[[ Dataset content, beginning ]]

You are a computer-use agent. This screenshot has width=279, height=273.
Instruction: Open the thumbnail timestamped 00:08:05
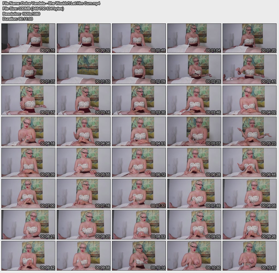(x=250, y=193)
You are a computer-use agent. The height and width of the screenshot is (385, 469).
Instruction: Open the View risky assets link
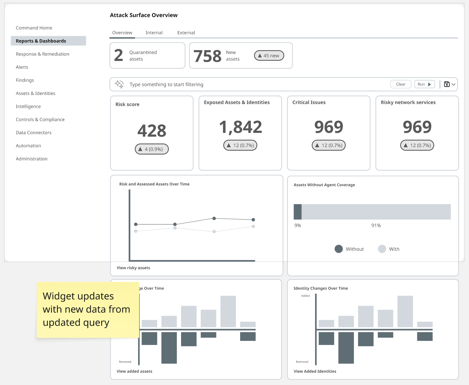[133, 268]
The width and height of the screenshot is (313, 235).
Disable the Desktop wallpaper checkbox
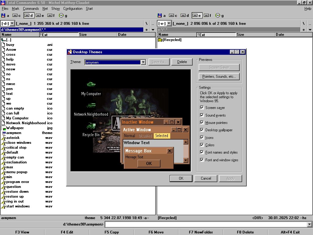(202, 130)

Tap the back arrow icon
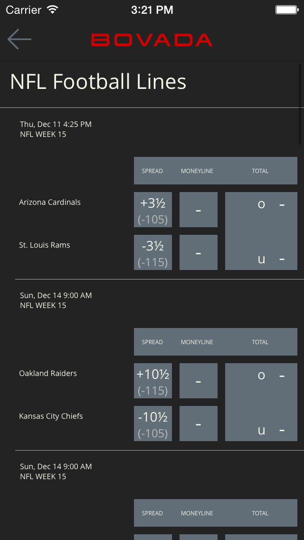point(19,39)
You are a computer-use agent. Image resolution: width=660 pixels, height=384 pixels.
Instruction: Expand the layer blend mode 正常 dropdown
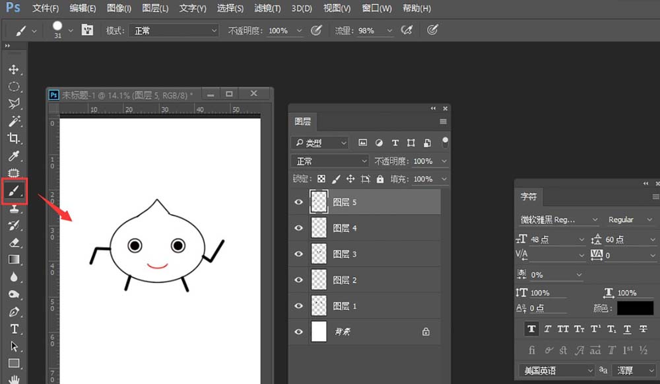[331, 161]
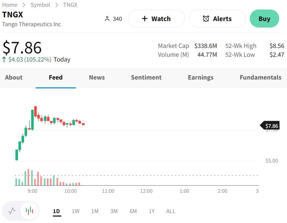Show ALL time chart range
287x223 pixels.
(171, 211)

[[ Dataset content, end ]]

Problem to solve: Please output the lines of the records above from the one with "You are a computer-use agent. Image" through the last, exactly as they appear and with both ends included; skip any pictures and add nothing.

Solution for this problem:
You are a computer-use agent. Image resolution: width=660 pixels, height=384 pixels.
Instruction: Expand the layer blend mode 正常 dropdown
[331, 161]
Show ALL time chart range
287x223 pixels.
(171, 211)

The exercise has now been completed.